First, it appears all of the PageBuilder community had no small task in implementing integrations with the moving target that has been Gutenberg over the past year and a half. Just testing and writing Gutenberg reviews has been time  consuming given all the rechecks on facts required. Imagine the many design and code changes involved in tracking and integrating with a fast moving Gutenberg codebase.

Second, the topend PageBuilders continue to innovate with striking new UI features at a blistering pace. Clearly the PageBuilder vendors see opportunities in smart templating, making their PageBuilders truly SiteBuilders, simplifying the complexity of working with their tools, taming the beast that is styling, animation, and layering options – in sum making the WYSIWYG aspect of their tools imminently approachable  by the millions of DIY and “No programming required” users that make up the backbone of the WordPress user base.

Third, there is skepticism among PageBuilder leaders toward the execution of Gutenberg to date as they have had to work with “chimeral” Gutenberg code. There also is more pushback on the completeness of the UI design features and standards. And the continuing bugs and glitches in Gutenberg  deliverables has to cause pause even before considering an undeclared war to have  Gutenberg replace the bulk of PageBuilders within an Olympic cycle of years.

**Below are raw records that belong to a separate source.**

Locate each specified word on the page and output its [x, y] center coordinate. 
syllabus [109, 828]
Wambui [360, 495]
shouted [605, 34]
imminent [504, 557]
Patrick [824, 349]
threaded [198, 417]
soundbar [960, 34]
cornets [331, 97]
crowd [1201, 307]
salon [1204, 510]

Finally, among the PageBuilder  and broader WordPress web developer community there has to be a sense of missed opportunities:
1)Integration using the JSON format to store standardized template file data so that conversions between PageBuilders and Gutenberg could be expedited;
2)In the complex world of UI interfaces for various subsystems using specialized modules, robust competitors to WordPress offerings like Shopify and Itsy have arisen where there could be stronger WordPress presence;
3)Headless WordPress and microservices could be using  Kubernetes and Docker tools with tighter integration using WPGraphQL, REST and other messaging systems to accommodate the next wave of web system delivery. Yes, this goes beyond blogs and DIY WordPress standard development but so do Learning Management Systems, BuddyPress Membership systems, MultiStore and Multi-item rental systems, etc;
4)the wpquery() feeding off a massive POSTS table is becoming a very tired engine. Yes, there is the HyperDB plugin, RestAPI and other 3rd party integration tools. But…;

So the question becomes why rush to create Gutenberg as a new PageBuilder/Sitebuilder when there are at least 5 WordPress tools doing  doing a very good job of that now for the WordPress users and broader ecosystem?